The day after the women’s marches in Washington, D.C., New York, and other cities around the world, Brooklyn-based artist Christine Stoddard photographed feminist poet Mari Pack. She wanted to capture a strong woman caught in a vulnerable time. After Stoddard produced a set of photo collages from the shoot, Pack paired one of the collages with one of her poems. The rest of the photo collages will appear in a poetry film written and narrated by Pack and edited by David Fuchs.

This I presume is that film. Incidentally, in addition to their in-house productions, Quail Bell Magazine does appear to consider others’ multimedia productions as well — see their guidelines for submission. I rather like their mission statement.

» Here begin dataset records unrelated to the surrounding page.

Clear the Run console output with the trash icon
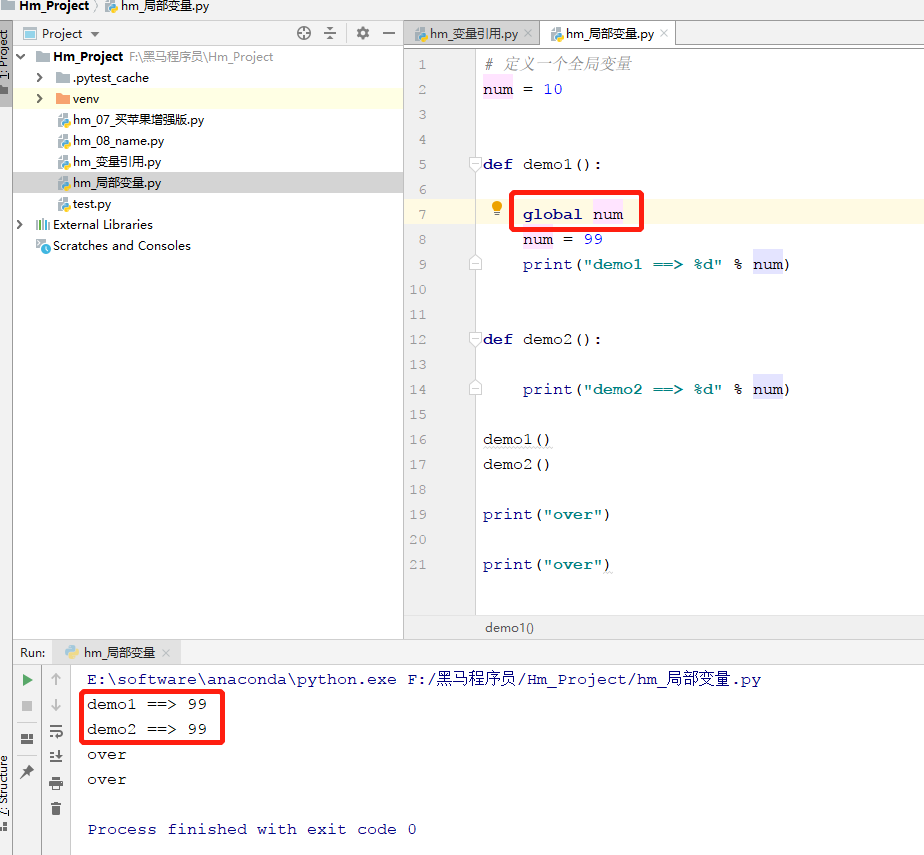This screenshot has height=855, width=924. [x=56, y=808]
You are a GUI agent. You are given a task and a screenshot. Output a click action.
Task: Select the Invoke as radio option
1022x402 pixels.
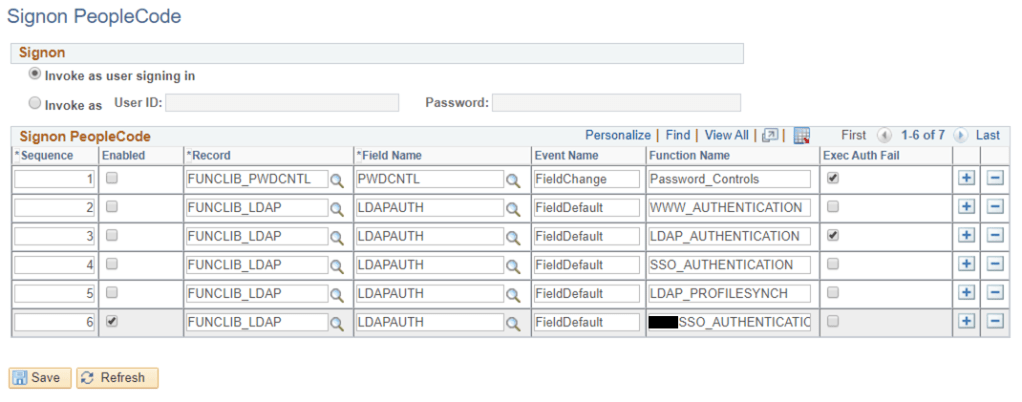click(x=36, y=103)
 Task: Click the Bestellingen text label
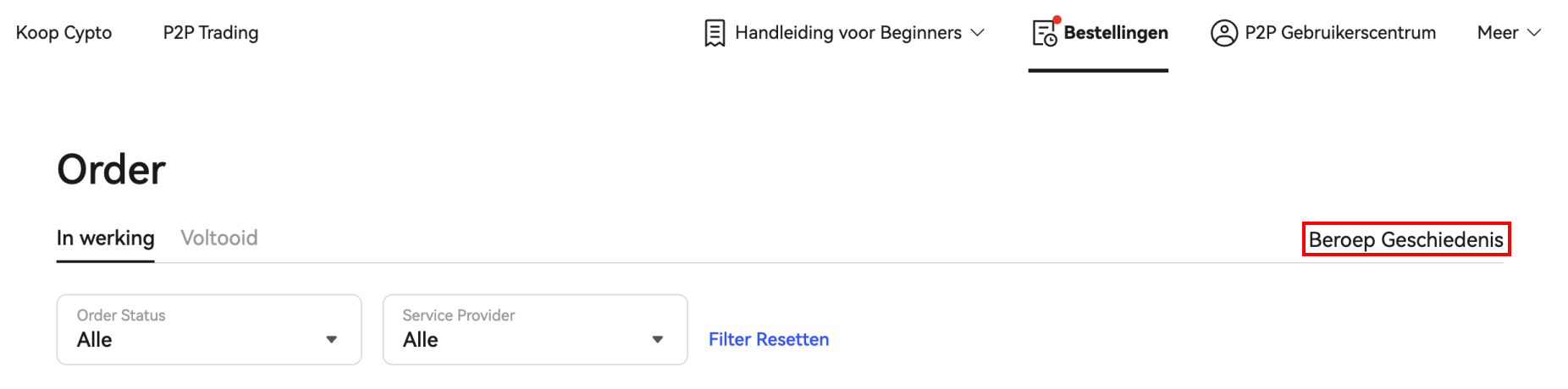click(1116, 33)
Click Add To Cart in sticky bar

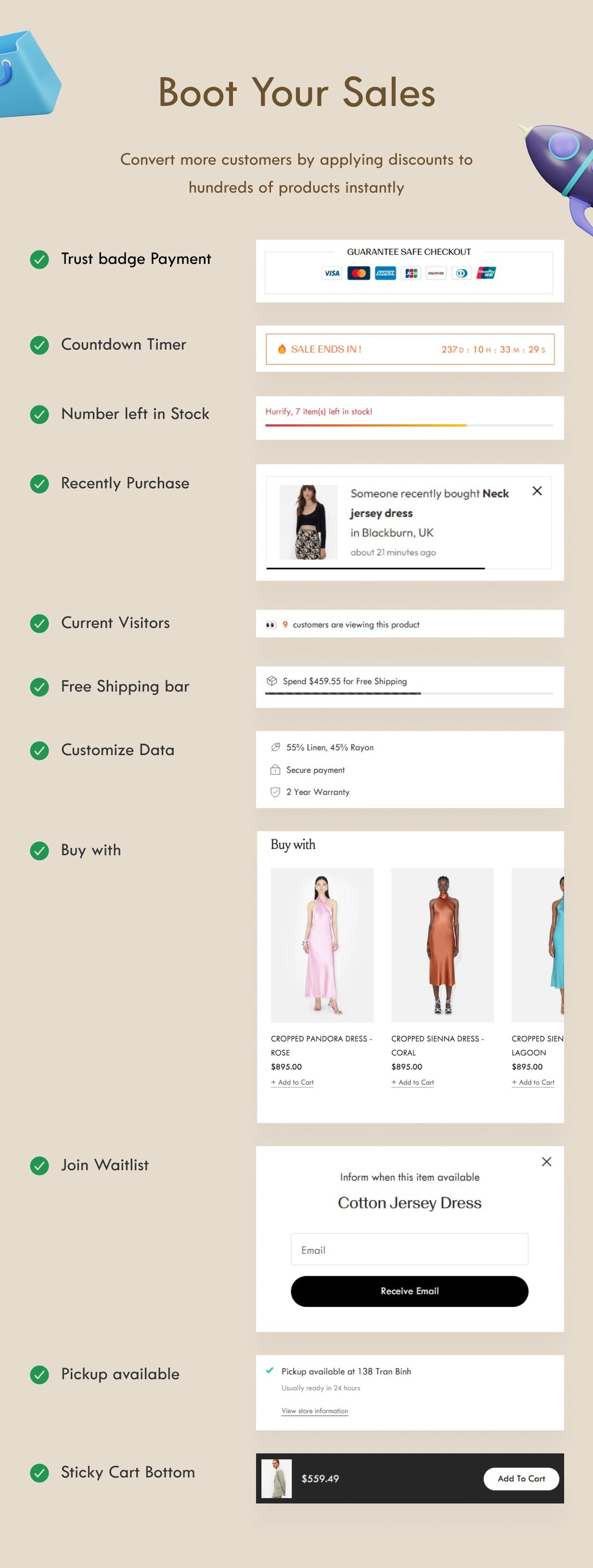pyautogui.click(x=521, y=1478)
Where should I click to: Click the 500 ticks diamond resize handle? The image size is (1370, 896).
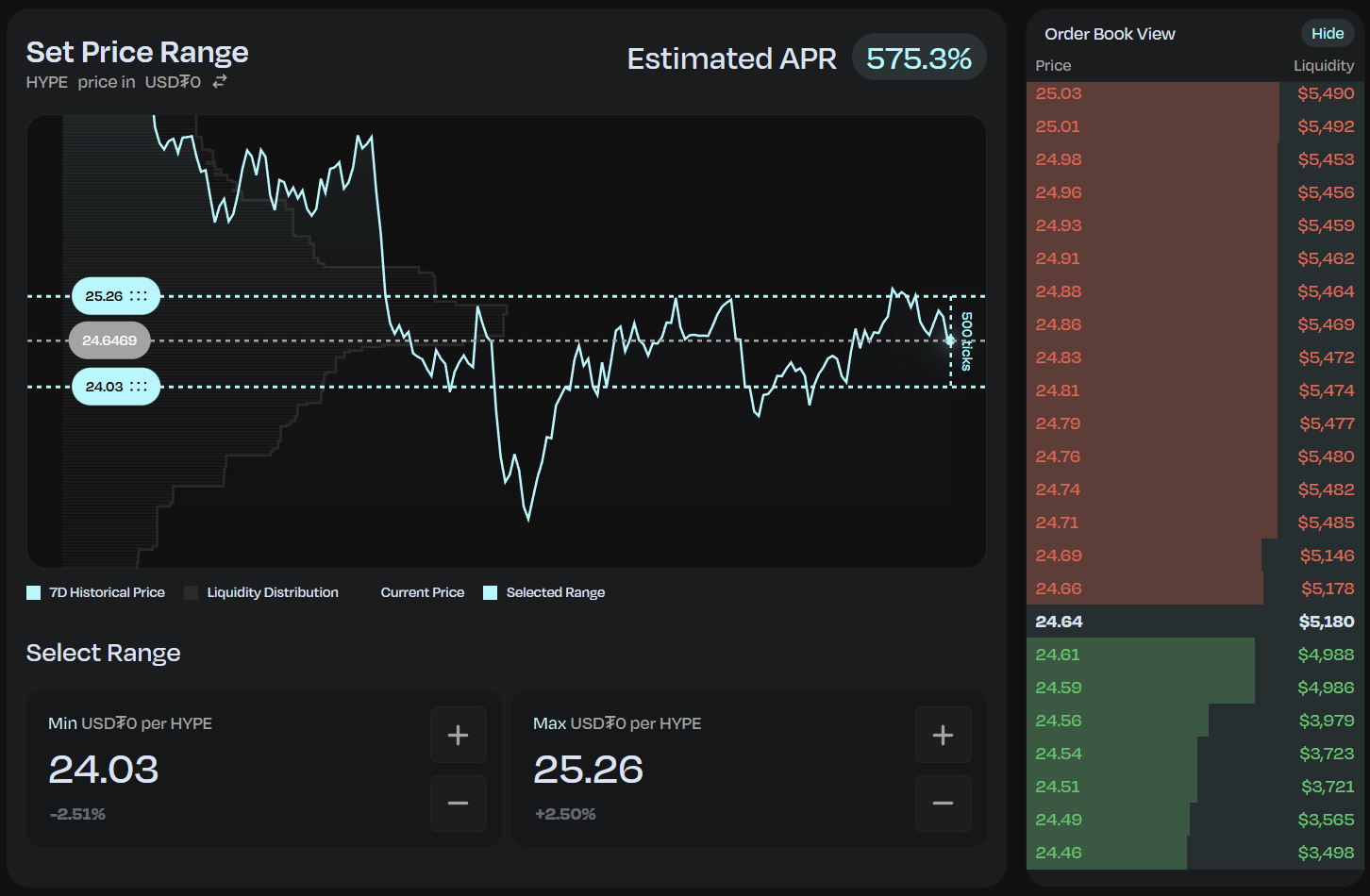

1700% Project: Mistaken for Muslim by Anida Yoeu Ali

Made seven years ago, this collaboration between Cambodian-American performance artist and poet Anida Yoeu Ali and Japanese-American filmmaker Masahiro Sugano is, sadly, more relevant than ever, with hate crimes against Muslims (and those erroneously assumed to be Muslim) escalating in the U.S. under an administration that has embraced a white Christian supremacist ideology. This was the Film of the Month for January at Poetryfilmkanal. See the 1700% Project website for much more information about the film, including bios of the collaborators and the text of the poem, a cento based on hate crimes committed shortly after 9/11. The video description reads:

In this video, narratives collide with music, poetry and politics to create a complex and layered experience. A poet, dancer, angel, prisoner converge with members of the Muslim community to speak, deflect, and intervene against racial profiling and hate crimes. This convergence exemplifies a spirit of defiance and resistance from communities of people who refuse to end in violence.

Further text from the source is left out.